Start by reminding yourself why you fell for your partner in the first place, and what made you fall in love. Reminisce about good times and talk about your first date -- was it a disaster? Was it love at first sight?
Photographs are a great way to prompt memories. How about taking time to look back over your wedding photographs? Maybe there is a piece of furniture or a cushion or ornament that holds special memories of a trip together? Talk about the good times or the bad times if there were times when your partner was supportive during a difficult time for you, or maybe there were times you had a rough time as a couple but it bought you closer together. Remind each other of all the strong bonding points in your relationship.
What do you love physically about your partner? Remind each other of the bits you love the most.
These things get forgotten over time and the more they get forgotten the less you feel attraction towards your partner. It's easy to get caught up in the stresses of day to day life and hung up on the things that annoy you, rather than the positive things.
Try to put the negatives and the arguments to one side whilst you both concentrate on the good this Valentine's.
Many couples that try and have sex without initially creating the desire are doing it out of duty, and try to avoid it wherever possible. This reinforces a very negative view on intimacy and sex. They miss out the key part of initially creating desire, because once you have desire, anything that happens is genuine and not forced, and it will create further intimacy in the relationship moving forward.
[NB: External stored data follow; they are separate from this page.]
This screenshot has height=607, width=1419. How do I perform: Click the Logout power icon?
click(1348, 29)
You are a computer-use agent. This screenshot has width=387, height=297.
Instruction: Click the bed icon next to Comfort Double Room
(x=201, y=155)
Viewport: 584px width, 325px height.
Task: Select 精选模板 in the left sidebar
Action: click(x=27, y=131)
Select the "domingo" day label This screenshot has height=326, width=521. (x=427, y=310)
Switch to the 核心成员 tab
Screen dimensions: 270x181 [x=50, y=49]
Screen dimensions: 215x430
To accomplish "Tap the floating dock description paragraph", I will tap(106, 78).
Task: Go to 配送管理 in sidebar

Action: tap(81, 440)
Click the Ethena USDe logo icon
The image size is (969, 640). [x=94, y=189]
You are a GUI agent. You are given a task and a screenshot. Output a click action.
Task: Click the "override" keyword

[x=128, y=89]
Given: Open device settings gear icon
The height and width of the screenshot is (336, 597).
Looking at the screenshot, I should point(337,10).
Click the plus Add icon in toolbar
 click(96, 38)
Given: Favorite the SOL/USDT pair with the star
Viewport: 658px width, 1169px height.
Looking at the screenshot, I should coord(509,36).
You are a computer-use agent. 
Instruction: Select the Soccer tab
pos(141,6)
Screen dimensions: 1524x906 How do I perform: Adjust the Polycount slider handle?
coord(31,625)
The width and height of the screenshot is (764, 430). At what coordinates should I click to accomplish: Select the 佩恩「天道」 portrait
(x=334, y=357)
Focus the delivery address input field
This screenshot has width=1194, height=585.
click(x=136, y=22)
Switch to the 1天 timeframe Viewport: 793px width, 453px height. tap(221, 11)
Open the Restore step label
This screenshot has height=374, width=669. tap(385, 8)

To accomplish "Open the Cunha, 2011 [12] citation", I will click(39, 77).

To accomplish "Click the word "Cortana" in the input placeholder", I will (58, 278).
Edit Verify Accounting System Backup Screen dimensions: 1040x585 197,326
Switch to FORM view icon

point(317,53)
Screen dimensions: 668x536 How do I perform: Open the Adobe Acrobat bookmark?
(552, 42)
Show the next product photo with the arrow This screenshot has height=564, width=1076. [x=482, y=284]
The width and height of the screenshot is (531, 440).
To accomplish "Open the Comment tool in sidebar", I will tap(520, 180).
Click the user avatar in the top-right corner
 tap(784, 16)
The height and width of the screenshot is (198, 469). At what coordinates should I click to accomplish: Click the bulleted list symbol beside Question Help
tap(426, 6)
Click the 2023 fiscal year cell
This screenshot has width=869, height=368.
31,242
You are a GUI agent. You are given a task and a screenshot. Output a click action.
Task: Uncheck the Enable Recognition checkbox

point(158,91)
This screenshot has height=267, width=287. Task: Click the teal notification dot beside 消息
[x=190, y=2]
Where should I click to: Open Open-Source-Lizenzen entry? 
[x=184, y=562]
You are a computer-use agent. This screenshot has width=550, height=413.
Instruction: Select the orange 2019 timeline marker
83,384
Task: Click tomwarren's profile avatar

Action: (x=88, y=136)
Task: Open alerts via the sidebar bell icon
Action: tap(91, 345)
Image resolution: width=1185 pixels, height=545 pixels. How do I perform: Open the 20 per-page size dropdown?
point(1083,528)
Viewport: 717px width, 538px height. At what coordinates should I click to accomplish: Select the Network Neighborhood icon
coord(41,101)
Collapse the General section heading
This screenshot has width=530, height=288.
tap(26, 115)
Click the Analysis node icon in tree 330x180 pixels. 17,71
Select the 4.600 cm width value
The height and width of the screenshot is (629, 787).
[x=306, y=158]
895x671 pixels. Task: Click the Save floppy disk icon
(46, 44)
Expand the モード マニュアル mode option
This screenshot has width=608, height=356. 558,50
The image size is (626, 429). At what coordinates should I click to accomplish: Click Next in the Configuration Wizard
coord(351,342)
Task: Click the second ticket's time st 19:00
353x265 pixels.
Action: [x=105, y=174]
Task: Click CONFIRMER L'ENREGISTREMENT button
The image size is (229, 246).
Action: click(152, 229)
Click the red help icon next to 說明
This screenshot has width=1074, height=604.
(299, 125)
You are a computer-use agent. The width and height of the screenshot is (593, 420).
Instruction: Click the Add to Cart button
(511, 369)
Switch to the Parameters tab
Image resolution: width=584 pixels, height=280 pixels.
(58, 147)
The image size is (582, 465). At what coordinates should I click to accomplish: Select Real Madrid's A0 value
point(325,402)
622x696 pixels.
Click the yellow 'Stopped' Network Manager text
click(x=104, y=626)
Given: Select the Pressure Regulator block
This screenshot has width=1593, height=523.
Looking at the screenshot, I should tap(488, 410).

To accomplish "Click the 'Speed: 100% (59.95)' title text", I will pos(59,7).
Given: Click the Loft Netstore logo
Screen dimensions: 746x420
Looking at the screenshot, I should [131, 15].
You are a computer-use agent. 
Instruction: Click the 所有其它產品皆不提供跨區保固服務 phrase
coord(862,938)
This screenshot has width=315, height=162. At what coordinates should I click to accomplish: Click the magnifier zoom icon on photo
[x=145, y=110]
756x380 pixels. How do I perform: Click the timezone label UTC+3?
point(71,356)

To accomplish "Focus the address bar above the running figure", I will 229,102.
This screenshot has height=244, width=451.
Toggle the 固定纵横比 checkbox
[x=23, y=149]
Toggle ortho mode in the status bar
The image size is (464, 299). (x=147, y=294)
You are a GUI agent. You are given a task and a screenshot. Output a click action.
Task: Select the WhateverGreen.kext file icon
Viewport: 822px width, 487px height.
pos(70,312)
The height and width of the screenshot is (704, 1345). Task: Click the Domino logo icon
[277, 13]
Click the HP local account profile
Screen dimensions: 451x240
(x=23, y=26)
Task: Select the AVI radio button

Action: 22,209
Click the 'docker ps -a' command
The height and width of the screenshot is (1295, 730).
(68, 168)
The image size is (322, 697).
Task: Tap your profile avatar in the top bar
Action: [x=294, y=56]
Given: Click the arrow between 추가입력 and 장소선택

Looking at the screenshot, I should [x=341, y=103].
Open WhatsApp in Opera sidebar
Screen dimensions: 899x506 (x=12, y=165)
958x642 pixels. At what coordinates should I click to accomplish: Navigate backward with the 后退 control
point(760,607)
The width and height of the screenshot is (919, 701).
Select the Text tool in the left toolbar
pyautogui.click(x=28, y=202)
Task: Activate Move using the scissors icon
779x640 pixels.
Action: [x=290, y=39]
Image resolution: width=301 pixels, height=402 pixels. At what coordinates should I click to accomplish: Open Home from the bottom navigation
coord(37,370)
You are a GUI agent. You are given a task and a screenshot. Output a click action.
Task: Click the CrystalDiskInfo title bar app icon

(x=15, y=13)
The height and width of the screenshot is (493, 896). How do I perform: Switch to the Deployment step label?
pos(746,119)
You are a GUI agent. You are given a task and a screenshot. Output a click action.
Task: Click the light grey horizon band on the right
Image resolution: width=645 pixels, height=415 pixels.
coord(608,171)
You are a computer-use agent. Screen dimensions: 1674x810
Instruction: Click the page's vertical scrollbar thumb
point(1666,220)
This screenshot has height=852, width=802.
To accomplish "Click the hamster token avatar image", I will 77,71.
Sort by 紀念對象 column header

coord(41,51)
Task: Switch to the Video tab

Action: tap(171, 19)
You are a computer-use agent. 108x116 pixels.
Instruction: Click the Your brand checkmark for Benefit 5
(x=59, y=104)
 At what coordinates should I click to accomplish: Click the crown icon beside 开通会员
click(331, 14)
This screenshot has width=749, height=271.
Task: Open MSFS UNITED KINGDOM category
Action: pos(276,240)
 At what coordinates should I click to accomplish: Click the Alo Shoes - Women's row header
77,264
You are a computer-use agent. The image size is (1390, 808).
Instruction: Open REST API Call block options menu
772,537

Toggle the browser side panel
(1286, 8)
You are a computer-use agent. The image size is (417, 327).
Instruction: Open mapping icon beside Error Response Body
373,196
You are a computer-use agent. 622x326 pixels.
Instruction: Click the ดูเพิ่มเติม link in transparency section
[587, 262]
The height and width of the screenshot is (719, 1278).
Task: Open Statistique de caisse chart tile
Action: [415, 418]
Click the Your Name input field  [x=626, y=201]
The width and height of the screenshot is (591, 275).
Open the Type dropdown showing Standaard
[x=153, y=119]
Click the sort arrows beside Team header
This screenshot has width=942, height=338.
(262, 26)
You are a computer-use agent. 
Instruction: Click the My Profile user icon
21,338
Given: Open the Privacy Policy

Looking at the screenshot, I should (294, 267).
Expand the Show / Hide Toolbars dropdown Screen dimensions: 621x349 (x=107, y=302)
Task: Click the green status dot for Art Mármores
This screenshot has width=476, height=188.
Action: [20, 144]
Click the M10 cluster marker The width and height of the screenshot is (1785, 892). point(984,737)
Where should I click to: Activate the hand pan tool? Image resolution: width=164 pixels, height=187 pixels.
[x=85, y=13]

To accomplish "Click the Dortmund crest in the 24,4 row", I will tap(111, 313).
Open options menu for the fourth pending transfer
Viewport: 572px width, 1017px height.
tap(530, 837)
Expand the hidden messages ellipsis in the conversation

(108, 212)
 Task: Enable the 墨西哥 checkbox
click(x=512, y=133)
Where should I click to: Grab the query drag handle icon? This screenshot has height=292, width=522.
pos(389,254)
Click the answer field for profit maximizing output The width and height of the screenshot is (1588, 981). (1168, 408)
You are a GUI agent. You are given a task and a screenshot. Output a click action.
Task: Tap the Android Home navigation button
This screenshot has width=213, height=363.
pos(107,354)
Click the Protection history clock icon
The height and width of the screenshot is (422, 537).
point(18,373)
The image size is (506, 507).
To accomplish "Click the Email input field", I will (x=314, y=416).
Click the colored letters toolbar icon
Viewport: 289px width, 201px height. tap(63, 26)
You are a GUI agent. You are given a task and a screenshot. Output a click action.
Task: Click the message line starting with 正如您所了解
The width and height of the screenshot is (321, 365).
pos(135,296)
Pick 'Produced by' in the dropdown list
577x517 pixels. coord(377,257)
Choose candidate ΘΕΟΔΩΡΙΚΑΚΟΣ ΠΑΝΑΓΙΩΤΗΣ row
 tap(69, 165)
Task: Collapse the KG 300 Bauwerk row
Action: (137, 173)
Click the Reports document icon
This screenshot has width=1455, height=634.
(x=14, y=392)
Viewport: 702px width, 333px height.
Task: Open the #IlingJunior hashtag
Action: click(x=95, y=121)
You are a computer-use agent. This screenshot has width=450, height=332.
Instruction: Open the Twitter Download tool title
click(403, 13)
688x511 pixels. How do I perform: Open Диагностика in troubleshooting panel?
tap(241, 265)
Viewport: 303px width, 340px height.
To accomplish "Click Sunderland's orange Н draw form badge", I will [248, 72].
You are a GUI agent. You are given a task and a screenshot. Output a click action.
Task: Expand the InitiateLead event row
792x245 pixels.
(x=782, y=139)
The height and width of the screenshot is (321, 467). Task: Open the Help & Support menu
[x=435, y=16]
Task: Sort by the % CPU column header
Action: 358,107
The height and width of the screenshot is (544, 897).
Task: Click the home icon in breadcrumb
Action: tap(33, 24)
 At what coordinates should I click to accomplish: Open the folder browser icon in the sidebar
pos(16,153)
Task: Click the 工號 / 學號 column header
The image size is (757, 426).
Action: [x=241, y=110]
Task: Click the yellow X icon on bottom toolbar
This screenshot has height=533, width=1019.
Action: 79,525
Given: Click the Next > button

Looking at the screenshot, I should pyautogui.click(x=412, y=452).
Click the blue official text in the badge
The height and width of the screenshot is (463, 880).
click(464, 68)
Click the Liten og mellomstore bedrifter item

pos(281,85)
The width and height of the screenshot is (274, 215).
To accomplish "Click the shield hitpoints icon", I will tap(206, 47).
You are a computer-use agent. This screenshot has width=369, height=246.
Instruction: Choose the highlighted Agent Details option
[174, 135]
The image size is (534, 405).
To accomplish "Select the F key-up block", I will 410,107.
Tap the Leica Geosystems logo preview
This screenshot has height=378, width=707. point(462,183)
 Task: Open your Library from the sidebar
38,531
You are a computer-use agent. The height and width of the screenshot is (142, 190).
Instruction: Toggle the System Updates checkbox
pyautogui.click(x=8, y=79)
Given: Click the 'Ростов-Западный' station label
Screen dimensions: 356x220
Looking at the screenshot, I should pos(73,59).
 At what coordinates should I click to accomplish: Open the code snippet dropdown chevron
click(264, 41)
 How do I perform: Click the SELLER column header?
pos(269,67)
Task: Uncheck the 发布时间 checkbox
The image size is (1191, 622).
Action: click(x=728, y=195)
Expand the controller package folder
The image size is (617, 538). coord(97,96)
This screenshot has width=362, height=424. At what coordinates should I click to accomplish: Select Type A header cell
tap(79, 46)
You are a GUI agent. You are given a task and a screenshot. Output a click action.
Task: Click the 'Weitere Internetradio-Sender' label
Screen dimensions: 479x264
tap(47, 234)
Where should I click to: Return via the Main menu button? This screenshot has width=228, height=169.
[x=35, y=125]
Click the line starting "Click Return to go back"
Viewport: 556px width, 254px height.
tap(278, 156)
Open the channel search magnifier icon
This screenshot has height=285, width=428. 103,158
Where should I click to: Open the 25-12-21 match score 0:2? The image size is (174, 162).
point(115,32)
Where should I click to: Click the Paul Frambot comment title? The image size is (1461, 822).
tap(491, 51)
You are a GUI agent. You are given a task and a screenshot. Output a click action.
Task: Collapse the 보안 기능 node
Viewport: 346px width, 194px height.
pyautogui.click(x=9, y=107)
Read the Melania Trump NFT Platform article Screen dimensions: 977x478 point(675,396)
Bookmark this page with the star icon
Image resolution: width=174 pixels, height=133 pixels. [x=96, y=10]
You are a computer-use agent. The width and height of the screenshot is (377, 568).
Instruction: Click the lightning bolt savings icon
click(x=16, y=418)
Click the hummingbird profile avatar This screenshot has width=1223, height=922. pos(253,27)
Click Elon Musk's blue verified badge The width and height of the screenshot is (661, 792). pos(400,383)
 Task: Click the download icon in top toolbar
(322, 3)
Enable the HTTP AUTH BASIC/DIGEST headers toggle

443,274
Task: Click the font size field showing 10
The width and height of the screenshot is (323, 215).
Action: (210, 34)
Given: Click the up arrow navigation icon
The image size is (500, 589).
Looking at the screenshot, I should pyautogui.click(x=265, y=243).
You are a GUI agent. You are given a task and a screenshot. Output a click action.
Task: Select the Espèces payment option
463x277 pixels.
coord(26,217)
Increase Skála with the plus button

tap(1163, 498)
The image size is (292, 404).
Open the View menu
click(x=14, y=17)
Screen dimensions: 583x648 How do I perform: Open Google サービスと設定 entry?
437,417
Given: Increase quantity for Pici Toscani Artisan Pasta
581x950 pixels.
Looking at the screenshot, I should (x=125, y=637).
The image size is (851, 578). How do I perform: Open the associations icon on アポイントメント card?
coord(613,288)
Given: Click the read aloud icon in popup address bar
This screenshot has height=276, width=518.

Reminiscing is a type of foreplay that most people don't consider. Being intimate and reconnecting isn't about necessarily having sex, although it is a great way to bond. It's more about making each other feel good, going with the flow without anyone feeing under pressure to 'perform' whilst concentrating on feelings and creating desire, which is essential for a healthy, intimate relationship.
It's important not to forget the small intimate gestures that you should indulge in daily -- kissing, hugs and holding hands. These are all things you can do in front of children and it's healthy for your children to see you being affectionate in a none-sexual way. It helps them feel secure, happy and content, which in turn makes home a happier place for everyone.
So why not initiate reconnecting with your partner? It will boost desire for both of you and make you both feel good this Valentine's.